Con lo dicho no trato de hacer una ‘laudatio’ de los políticos del pasado reciente y menos con carácter general. Se me puede decir con toda razón que si hoy tenemos un Puigdemont, ayer tuvimos un Tejero. Aunque también creo que uno y otro no son comparables ni como personajes, ni en sus actitudes, ni en sus fines. Y si miramos a los resultados, la diferencia es abismal: lo de Tejero fue visto y no visto, en tanto que lo del independentismo catalán, aunque no tiene pies ni cabeza, ha echado raíces y va a costar arrancarlas completamente: porque la semilla se ha sembrado en la tierra abonada de quienes buscan no similitudes sino diferencias, no acercamiento sino lejanía, no lo que nos une sino lo que nos separa.
━━━━━━━━━━
En el texto sobre Puigdemont y Tejero, enumera las tres cosas que buscan, según el autor, aquellos en cuya tierra abonada se ha sembrado la semilla. El material procede de una fuente distinta.

-- Datos dados --
━━━━━━━━━━
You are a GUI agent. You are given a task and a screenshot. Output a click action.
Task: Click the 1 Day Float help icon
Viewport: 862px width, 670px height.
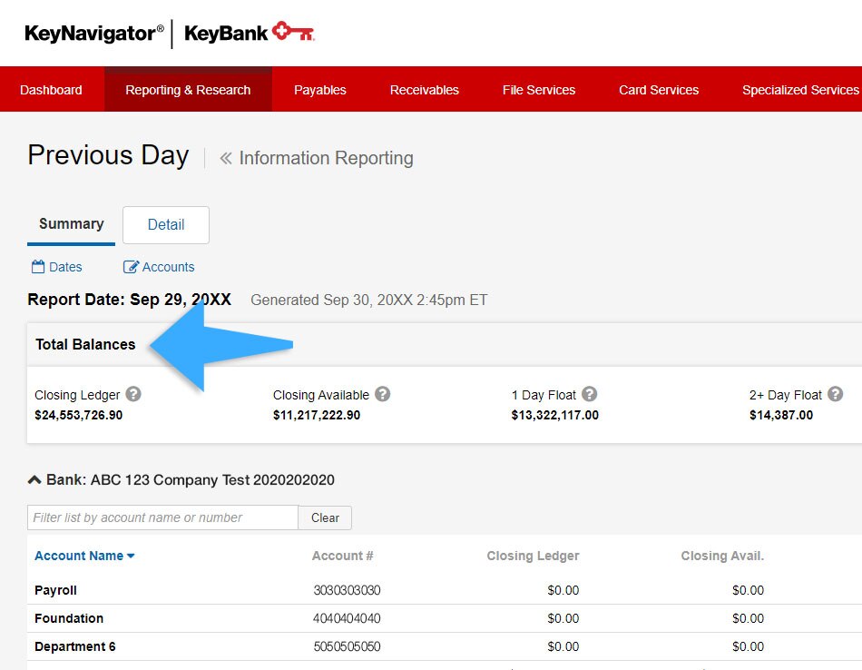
━━━━━━━━━━
-- Solución --
Diferencias, lejanía y lo que nos separa.